The New Testament is a collection
of writings which make use of, not just one, but somewhere
around twenty words to
communicate to its readers the nature of a community of Christians
(disciples, Christians, the body of Christ, brothers, holy
ones, God’s people, etc.). Out of these twenty words,
today’s religious people have chosen for almost exclusive
use the one word, ekklesia.
In the first century, the
word ekklesia was a Greek common noun, never capitalized,
used in the ordinary everyday street
language of the people. Also, the word ekklesia was a "compound
noun." The English language has many compound nouns
(baseball, household, gingerbread). The word ekklesia was
a Greek compound noun made by combining the words ek (out
of) and kaleo (I call). But a very important fact needs to
be observed. Not all compound nouns are defined by the two
words that comprise them. The word "household" is
composed of "house" and "hold," but it
does not mean "to hold a house." "Gingerbread" is
bread that contains ginger, but it also contains other ingredients,
so that its two words do not adequately define it. The two
words which comprise a compound noun may not define it at
all (household) or they may not completely define it (gingerbread).
In the same way, "called out" is not the complete
meaning of ekklesia; the two words from which ekklesia is
derived do not adequately constitute its definition. This
can be seen when one realizes that ekklesia expressed a collective
idea and people can be "called out" without being "called
together."
It is often said that Colossians
1:13 teaches that ekklesia means "called out." Colossians 1:13, however, does
not use the verb "called out" at all! Paul wrote: "He
has rescued us [rhuomai—rescue, save, deliver] from
the power of darkness and transferred us [methistemi—remove
from one place to another] into the rule of the Son of His
love." "Called out" was never expressed in
the New Testament by one verb; that idea always took two
words, as in 1 Peter 2:9: "So that you may proclaim
the glories of the One who called [kaleo] you out of [ek]

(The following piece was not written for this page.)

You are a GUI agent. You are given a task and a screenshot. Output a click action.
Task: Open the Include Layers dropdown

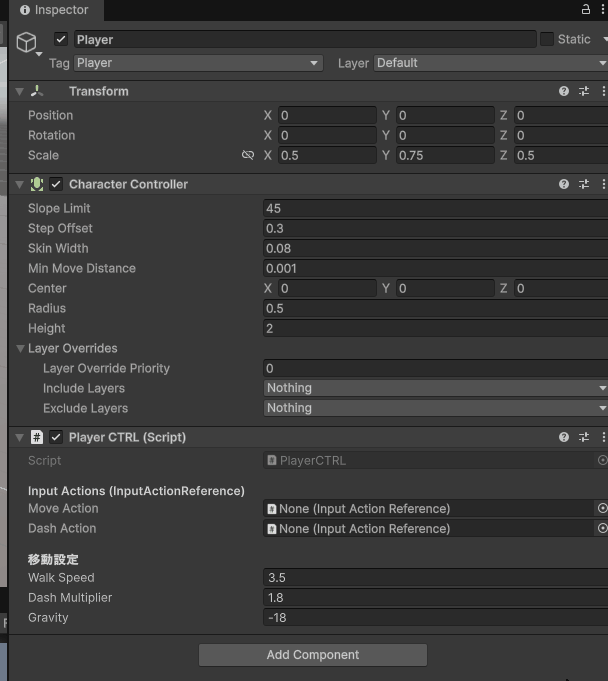click(x=435, y=388)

darkness into His wonderful light."
The first-century definition
of ekklesia was stated in the New Testament itself very
soon in the story of the spread
of Christianity. In Acts 19, Paul came to Ephesus to teach
people about Christ. Those who opposed that activity brought
to the Ephesian amphitheater what is called in verse 32 and
verse 40 an ekklesia. This word is translated by both the
King James Version and the American Standard Version as "assembly"!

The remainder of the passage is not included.